◆ Records for the exercise
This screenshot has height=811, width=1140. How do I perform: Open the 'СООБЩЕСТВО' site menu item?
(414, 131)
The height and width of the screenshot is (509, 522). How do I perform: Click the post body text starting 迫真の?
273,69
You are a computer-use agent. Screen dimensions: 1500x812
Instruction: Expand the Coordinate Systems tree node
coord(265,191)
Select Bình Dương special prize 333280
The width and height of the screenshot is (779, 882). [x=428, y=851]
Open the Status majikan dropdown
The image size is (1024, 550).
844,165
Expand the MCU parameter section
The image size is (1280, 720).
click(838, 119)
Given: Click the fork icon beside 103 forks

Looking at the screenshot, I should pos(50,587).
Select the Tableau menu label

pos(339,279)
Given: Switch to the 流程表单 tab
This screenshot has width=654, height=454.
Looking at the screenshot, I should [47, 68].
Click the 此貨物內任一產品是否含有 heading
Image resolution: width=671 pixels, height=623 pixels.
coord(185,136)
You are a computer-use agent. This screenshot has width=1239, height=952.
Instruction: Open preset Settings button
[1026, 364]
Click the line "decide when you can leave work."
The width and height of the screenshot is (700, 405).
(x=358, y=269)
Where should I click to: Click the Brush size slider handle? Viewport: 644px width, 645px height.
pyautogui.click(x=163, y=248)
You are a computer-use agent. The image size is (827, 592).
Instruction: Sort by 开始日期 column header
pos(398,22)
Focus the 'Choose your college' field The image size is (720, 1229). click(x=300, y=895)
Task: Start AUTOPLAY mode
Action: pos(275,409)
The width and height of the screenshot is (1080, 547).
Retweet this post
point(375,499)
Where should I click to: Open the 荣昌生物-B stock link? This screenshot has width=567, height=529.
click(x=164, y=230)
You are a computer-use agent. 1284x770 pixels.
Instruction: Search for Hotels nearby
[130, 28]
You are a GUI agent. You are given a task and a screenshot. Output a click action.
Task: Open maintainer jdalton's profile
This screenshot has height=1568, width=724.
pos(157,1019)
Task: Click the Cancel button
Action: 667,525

◆ Exercise description
Return each entry above exactly, leaving none out.

◆ Solution for this exercise
This screenshot has height=811, width=1140. How do I perform: Open the 'СООБЩЕСТВО' site menu item?
(414, 131)
The height and width of the screenshot is (509, 522). How do I perform: Click the post body text starting 迫真の?
273,69
You are a computer-use agent. Screen dimensions: 1500x812
Instruction: Expand the Coordinate Systems tree node
coord(265,191)
Select Bình Dương special prize 333280
The width and height of the screenshot is (779, 882). [x=428, y=851]
Open the Status majikan dropdown
The image size is (1024, 550).
844,165
Expand the MCU parameter section
The image size is (1280, 720).
click(838, 119)
Given: Click the fork icon beside 103 forks

Looking at the screenshot, I should pos(50,587).
Select the Tableau menu label

pos(339,279)
Given: Switch to the 流程表单 tab
This screenshot has width=654, height=454.
Looking at the screenshot, I should [47, 68].
Click the 此貨物內任一產品是否含有 heading
Image resolution: width=671 pixels, height=623 pixels.
coord(185,136)
You are a computer-use agent. This screenshot has width=1239, height=952.
Instruction: Open preset Settings button
[1026, 364]
Click the line "decide when you can leave work."
The width and height of the screenshot is (700, 405).
(x=358, y=269)
Where should I click to: Click the Brush size slider handle? Viewport: 644px width, 645px height.
pyautogui.click(x=163, y=248)
You are a computer-use agent. The image size is (827, 592).
Instruction: Sort by 开始日期 column header
pos(398,22)
Focus the 'Choose your college' field The image size is (720, 1229). click(x=300, y=895)
Task: Start AUTOPLAY mode
Action: pos(275,409)
The width and height of the screenshot is (1080, 547).
Retweet this post
point(375,499)
Where should I click to: Open the 荣昌生物-B stock link? This screenshot has width=567, height=529.
click(x=164, y=230)
You are a computer-use agent. 1284x770 pixels.
Instruction: Search for Hotels nearby
[130, 28]
You are a GUI agent. You are given a task and a screenshot. Output a click action.
Task: Open maintainer jdalton's profile
This screenshot has height=1568, width=724.
pos(157,1019)
Task: Click the Cancel button
Action: 667,525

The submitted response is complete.